New research reveals that artificial intelligence develops more efficient communication by learning from human language structures rather than creating its own from scratch.
Artificial intelligence may be evolving quickly, but when it comes to developing a language, it still has a lot to learn from humans.
A study from the University of Gothenburg in Sweden shows that AI systems communicate more efficiently when they mimic human language patterns rather than inventing their own. Despite the growing sophistication of reinforcement learning, human language – which is shaped by culture, cognition, and centuries of evolution – continues to outperform artificial systems in terms of clarity, adaptability, and efficiency.

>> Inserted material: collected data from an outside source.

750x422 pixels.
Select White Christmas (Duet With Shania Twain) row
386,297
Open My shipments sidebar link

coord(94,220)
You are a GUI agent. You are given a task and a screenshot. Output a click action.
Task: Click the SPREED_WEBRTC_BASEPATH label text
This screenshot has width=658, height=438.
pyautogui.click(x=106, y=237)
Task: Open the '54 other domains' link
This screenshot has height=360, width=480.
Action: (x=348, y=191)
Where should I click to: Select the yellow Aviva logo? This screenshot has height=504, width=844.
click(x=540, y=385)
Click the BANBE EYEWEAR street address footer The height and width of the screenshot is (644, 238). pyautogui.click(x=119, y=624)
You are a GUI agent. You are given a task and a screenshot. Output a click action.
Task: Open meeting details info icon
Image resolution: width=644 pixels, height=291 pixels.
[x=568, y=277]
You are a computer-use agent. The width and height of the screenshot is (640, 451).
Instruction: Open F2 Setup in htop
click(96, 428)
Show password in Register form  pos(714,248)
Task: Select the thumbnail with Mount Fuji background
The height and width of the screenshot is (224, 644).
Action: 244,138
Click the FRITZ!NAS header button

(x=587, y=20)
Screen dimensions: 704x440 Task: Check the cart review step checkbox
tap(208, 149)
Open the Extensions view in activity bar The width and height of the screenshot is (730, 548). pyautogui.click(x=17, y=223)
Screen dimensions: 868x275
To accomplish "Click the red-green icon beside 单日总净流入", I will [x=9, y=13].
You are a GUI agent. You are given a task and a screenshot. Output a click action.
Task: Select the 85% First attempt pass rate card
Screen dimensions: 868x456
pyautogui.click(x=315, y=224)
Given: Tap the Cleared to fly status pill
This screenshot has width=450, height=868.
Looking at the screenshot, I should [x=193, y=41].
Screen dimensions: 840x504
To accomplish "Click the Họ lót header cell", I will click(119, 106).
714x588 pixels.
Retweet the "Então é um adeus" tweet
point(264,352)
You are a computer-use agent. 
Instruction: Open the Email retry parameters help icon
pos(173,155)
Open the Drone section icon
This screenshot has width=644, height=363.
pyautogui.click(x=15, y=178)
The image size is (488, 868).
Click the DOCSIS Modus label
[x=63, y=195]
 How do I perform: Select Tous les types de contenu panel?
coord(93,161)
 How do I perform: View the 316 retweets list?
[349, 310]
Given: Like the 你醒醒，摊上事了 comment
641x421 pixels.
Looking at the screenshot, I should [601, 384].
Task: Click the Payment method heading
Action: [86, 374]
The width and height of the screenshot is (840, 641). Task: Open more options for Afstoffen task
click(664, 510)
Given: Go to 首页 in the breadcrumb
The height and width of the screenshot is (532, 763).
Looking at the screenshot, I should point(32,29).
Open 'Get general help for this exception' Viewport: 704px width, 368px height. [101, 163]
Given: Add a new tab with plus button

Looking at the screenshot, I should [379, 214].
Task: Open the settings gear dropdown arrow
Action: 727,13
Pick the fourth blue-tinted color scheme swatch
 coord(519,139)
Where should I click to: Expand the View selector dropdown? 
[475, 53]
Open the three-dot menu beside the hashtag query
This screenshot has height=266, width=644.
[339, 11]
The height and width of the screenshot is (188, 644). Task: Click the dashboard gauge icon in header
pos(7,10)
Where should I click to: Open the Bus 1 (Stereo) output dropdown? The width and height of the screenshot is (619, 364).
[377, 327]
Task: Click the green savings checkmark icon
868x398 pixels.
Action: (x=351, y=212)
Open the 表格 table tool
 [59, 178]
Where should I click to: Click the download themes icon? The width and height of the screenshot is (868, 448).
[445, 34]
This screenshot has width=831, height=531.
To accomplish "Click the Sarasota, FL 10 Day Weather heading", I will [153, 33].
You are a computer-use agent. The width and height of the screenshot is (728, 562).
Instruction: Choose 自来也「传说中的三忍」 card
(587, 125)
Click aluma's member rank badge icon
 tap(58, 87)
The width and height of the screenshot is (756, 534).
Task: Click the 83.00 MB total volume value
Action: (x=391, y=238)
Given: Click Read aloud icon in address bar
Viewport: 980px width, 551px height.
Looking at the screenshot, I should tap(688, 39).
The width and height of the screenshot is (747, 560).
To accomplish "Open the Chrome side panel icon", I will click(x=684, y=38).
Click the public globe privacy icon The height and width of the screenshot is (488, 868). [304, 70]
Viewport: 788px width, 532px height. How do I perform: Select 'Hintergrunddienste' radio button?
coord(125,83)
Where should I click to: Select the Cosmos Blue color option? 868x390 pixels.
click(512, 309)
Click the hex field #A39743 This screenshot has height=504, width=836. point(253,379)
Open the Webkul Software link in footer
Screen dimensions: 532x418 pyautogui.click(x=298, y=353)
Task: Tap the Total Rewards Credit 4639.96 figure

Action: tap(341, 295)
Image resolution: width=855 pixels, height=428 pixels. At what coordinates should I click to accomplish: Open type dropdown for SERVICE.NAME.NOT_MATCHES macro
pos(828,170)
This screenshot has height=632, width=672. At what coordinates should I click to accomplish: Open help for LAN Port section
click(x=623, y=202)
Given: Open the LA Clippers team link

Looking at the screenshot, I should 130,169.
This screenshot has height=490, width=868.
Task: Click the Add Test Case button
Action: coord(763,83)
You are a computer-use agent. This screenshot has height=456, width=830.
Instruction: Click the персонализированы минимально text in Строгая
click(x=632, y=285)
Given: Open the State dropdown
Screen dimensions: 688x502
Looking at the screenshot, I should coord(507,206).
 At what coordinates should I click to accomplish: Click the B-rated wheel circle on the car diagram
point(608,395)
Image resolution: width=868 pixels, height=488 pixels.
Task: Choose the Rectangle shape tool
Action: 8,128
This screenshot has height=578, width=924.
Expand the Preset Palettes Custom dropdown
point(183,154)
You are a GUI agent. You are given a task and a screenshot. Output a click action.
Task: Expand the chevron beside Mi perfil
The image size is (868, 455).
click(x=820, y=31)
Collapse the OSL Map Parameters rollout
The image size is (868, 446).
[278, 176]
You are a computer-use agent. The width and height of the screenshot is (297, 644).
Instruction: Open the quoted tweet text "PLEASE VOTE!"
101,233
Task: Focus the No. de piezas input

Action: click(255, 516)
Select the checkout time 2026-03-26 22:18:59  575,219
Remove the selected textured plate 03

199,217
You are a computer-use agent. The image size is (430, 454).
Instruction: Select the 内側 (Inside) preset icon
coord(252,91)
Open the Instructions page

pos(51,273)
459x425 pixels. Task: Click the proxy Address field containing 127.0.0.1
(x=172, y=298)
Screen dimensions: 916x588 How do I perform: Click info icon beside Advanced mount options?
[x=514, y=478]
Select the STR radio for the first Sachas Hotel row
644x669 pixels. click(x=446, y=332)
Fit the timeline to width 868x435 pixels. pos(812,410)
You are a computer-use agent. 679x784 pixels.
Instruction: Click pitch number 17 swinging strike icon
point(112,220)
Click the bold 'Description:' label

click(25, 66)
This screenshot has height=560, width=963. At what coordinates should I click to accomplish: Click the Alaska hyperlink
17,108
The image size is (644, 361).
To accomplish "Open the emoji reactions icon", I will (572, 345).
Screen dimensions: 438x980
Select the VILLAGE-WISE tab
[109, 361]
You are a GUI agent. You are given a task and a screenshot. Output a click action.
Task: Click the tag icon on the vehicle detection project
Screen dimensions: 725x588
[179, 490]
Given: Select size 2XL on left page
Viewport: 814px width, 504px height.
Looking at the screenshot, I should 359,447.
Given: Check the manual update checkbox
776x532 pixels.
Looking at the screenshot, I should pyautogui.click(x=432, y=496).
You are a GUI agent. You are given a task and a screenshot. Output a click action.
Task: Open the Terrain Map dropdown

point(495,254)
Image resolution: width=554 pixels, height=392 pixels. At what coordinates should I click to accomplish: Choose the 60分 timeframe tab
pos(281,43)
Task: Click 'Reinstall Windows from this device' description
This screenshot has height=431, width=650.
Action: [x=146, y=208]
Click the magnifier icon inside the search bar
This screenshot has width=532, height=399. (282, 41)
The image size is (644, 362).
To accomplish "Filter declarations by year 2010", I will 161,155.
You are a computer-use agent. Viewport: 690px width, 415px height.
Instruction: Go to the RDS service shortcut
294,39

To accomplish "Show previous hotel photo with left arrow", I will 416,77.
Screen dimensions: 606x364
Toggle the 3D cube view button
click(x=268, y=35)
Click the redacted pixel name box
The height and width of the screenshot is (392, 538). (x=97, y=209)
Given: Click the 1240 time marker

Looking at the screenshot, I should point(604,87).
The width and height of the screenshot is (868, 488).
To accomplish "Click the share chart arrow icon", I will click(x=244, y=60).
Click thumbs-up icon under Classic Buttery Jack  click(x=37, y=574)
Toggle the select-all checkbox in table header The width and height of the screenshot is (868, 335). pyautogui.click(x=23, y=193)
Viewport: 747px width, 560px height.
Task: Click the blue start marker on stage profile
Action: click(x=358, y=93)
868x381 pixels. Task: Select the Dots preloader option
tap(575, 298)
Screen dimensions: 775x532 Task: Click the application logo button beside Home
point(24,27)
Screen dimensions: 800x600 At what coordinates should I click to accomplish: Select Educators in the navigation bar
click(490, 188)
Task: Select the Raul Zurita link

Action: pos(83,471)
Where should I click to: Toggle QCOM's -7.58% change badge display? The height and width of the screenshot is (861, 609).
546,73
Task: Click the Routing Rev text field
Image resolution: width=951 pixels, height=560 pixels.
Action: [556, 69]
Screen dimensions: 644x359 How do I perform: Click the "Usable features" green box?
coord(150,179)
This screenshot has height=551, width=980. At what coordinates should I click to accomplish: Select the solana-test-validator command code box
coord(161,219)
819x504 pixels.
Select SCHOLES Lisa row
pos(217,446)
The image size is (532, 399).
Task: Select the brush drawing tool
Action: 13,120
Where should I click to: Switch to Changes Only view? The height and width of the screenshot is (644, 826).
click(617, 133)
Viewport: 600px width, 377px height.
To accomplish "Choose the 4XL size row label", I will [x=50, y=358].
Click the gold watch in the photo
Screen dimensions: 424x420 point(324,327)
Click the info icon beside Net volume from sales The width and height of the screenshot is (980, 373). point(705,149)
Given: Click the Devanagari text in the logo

The research, based on two scientific papers included in a doctoral thesis, tested how well AI agents could create functional communication systems on their own. The agents were trained to play "signaling games" in which they had to describe either colors or numbers to one another. This is how they simulated a simplified version of language learning.
For instance, in one experiment, the sender agent saw a specific color chip from the Munsell color chart, a standard used in the World Color Survey. This agent had to describe it to a listener agent, who then had to guess which color it was meant to describe. The goal was simple: communicate successfully with as few misunderstandings as possible.
Using reinforcement learning algorithms, the agents were able to invent their own artificial "languages" – systems of signals that helped them complete the tasks. These systems showed surprisingly high levels of communication efficiency, which came close to the performance of real-world human languages.
However, when these artificial systems were compared with data from actual human languages, such as those documented in the World Color Survey and studies of numeral systems, the AI still fell short.

The key finding? The best-performing AI agents weren’t the ones that built a communication system from scratch, but those that aligned with the structure and statistical tendencies found in human language. The agents essentially learned better when they imitated the way humans naturally use words and categories.
“Human communication strategies provide a kind of efficiency benchmark,” said the lead researcher behind the study.
“Even without the full complexity of human perception and cognition, AI agents that learn from human patterns come closer to efficient communication than those left to build languages entirely on their own.”
How did AI do when it was noisy?
AI agents were trained in noisy or uncertain conditions, meaning the scientists were simulating some distractions or interference. This resulted in AI agents developing simpler communication systems.

This echoes a trend observed in human languages, where high-noise or stimulating environments often result in more compact or reduced forms of expression. For example, speakers might rely more heavily on context clues or use fewer words in environments where time or attention is limited.
The researchers also pointed out that many challenges remain. The AI systems studied lacked generalization skills – the ability to apply their language to new tasks or environments.
They were also unable to use compositional language, an aspect of human communication where meanings can be built from smaller parts, for example, “red” + “apple” = “red apple”. These limitations show that while AI can get close to mimicking human-like communication, it still doesn’t come with the flexibility or creativity that characterizes human speech.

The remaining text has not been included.